Work order –
The response should consist of every record, reproduced exactly.
*** Provided records Section Begins ***
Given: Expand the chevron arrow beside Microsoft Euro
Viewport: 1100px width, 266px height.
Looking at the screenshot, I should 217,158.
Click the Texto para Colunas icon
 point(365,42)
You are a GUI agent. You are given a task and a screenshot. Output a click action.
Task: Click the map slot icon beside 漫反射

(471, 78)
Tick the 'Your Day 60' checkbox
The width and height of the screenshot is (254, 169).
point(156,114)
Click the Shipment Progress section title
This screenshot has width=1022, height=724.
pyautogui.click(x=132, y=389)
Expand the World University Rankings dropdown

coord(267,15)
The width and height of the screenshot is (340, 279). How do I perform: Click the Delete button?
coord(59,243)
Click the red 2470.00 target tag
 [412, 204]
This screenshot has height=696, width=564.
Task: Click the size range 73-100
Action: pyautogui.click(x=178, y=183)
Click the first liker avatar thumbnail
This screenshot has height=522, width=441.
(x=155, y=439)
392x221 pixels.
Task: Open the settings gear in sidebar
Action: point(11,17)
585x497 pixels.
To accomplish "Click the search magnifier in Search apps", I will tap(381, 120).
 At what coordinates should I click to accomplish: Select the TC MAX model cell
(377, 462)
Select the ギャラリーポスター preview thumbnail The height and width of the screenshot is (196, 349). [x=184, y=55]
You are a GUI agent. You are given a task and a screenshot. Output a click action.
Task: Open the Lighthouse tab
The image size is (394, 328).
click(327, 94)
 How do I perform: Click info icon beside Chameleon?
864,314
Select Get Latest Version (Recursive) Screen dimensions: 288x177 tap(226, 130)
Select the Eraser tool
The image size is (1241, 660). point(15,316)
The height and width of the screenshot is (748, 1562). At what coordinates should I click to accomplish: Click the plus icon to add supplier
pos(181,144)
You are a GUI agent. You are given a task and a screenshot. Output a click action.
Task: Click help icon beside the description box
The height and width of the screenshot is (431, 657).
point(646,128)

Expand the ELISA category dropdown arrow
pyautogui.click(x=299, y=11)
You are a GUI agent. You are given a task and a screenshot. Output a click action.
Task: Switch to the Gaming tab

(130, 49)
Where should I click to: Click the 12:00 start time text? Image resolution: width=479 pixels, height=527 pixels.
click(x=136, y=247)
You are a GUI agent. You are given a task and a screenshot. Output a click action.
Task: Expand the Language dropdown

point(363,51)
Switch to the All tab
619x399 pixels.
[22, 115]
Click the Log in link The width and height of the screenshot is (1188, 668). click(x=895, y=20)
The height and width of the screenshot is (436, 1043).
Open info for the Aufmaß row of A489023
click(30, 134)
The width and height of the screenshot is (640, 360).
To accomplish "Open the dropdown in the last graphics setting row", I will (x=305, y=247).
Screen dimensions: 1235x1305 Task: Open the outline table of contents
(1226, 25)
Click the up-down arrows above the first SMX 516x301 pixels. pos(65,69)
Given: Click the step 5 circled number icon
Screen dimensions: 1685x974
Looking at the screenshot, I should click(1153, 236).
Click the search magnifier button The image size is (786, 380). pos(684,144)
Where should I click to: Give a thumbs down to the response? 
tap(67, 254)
*** Provided records Section Ends ***
Your solution –
Given: Expand the chevron arrow beside Microsoft Euro
Viewport: 1100px width, 266px height.
Looking at the screenshot, I should 217,158.
Click the Texto para Colunas icon
 point(365,42)
You are a GUI agent. You are given a task and a screenshot. Output a click action.
Task: Click the map slot icon beside 漫反射

(471, 78)
Tick the 'Your Day 60' checkbox
The width and height of the screenshot is (254, 169).
point(156,114)
Click the Shipment Progress section title
This screenshot has width=1022, height=724.
pyautogui.click(x=132, y=389)
Expand the World University Rankings dropdown

coord(267,15)
The width and height of the screenshot is (340, 279). How do I perform: Click the Delete button?
coord(59,243)
Click the red 2470.00 target tag
 [412, 204]
This screenshot has height=696, width=564.
Task: Click the size range 73-100
Action: pyautogui.click(x=178, y=183)
Click the first liker avatar thumbnail
This screenshot has height=522, width=441.
(x=155, y=439)
392x221 pixels.
Task: Open the settings gear in sidebar
Action: point(11,17)
585x497 pixels.
To accomplish "Click the search magnifier in Search apps", I will tap(381, 120).
 At what coordinates should I click to accomplish: Select the TC MAX model cell
(377, 462)
Select the ギャラリーポスター preview thumbnail The height and width of the screenshot is (196, 349). [x=184, y=55]
You are a GUI agent. You are given a task and a screenshot. Output a click action.
Task: Open the Lighthouse tab
The image size is (394, 328).
click(327, 94)
 How do I perform: Click info icon beside Chameleon?
864,314
Select Get Latest Version (Recursive) Screen dimensions: 288x177 tap(226, 130)
Select the Eraser tool
The image size is (1241, 660). point(15,316)
The height and width of the screenshot is (748, 1562). At what coordinates should I click to accomplish: Click the plus icon to add supplier
pos(181,144)
You are a GUI agent. You are given a task and a screenshot. Output a click action.
Task: Click help icon beside the description box
The height and width of the screenshot is (431, 657).
point(646,128)

Expand the ELISA category dropdown arrow
pyautogui.click(x=299, y=11)
You are a GUI agent. You are given a task and a screenshot. Output a click action.
Task: Switch to the Gaming tab

(130, 49)
Where should I click to: Click the 12:00 start time text? Image resolution: width=479 pixels, height=527 pixels.
click(x=136, y=247)
You are a GUI agent. You are given a task and a screenshot. Output a click action.
Task: Expand the Language dropdown

point(363,51)
Switch to the All tab
619x399 pixels.
[22, 115]
Click the Log in link The width and height of the screenshot is (1188, 668). click(x=895, y=20)
The height and width of the screenshot is (436, 1043).
Open info for the Aufmaß row of A489023
click(30, 134)
The width and height of the screenshot is (640, 360).
To accomplish "Open the dropdown in the last graphics setting row", I will (x=305, y=247).
Screen dimensions: 1235x1305 Task: Open the outline table of contents
(1226, 25)
Click the up-down arrows above the first SMX 516x301 pixels. pos(65,69)
Given: Click the step 5 circled number icon
Screen dimensions: 1685x974
Looking at the screenshot, I should click(1153, 236).
Click the search magnifier button The image size is (786, 380). pos(684,144)
Where should I click to: Give a thumbs down to the response? 
tap(67, 254)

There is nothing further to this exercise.